Amazon Receives Largest Ever GDPR Penalty

The Luxembourg Data Protection Authority (the “Commission Nationale pour la Protection des Données” or “CNPD”) has issued the largest GDPR financial penalty to date against Amazon.com Inc. Amazon disclosed the $888 Million fine in a July 29, 2021 regulatory filing. Prior to this ruling, the largest GDPR penalty was against Google in the amount of $57 Million.1
At the time of this writing, it’s not entirely clear what specific violations triggered the record-breaking penalty. As reported by hipaajournal.com: “CNPD has not publicly disclosed the exact nature of the alleged violations and issued a statement saying it is against Luxembourg law to comment on individual legal cases.”
We do know that the penalty arises from a 2018 complaint filed by privacy watchdog La Quadrature du Net on behalf of approximately 10,000 individuals. La Quadrature du Net stated in a public post that “the targeted ad system that Amazon forces onto us is not based on free consent, which is a violation of the GDPR.”

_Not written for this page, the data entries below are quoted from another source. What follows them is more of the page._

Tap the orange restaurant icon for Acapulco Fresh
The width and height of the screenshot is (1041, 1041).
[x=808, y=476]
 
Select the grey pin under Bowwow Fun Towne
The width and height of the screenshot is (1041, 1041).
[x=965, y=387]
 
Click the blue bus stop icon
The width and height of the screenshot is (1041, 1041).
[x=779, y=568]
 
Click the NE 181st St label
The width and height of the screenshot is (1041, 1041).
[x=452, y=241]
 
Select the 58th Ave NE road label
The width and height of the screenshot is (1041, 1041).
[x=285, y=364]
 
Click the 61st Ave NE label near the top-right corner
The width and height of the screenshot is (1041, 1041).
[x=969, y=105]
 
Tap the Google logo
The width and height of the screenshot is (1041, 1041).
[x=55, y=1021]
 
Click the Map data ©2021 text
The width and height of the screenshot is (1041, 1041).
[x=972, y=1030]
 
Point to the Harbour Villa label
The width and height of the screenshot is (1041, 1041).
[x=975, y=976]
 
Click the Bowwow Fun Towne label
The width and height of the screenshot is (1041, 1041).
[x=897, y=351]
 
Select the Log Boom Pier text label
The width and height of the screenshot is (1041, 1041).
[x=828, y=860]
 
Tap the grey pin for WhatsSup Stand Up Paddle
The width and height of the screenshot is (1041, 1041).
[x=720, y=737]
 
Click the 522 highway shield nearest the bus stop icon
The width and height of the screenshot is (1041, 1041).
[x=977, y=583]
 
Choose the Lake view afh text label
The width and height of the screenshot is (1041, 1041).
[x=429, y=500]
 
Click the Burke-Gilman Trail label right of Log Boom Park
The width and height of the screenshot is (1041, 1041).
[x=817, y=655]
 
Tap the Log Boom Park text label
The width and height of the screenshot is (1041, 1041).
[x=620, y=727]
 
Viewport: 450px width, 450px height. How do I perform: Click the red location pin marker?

Amazon has disputed the ruling and stated that CNPD’s decision is without merit. As reported by the Wall Street Journal, Amazon further stated “The decision relating to how we show customers relevant advertising relies on subjective and untested interpretations of European privacy law, and the proposed fine is entirely out of proportion with even that interpretation”.
The GDPR provides two tiers of financial penalties. The first tier, for less severe infringements, allows for penalties of up to €10 Million or 2% of an undertaking’s worldwide annual revenue. The second tier, for infringements of core privacy principles (such as the basic principles for data processing and obtaining individual consent) may result in penalties of up to €20 Million or 4% of an undertaking’s worldwide annual revenue.
Using these percentages against Amazon’s actual 2020 revenue, the maximum GDPR penalty could have exceeded $15 Billion.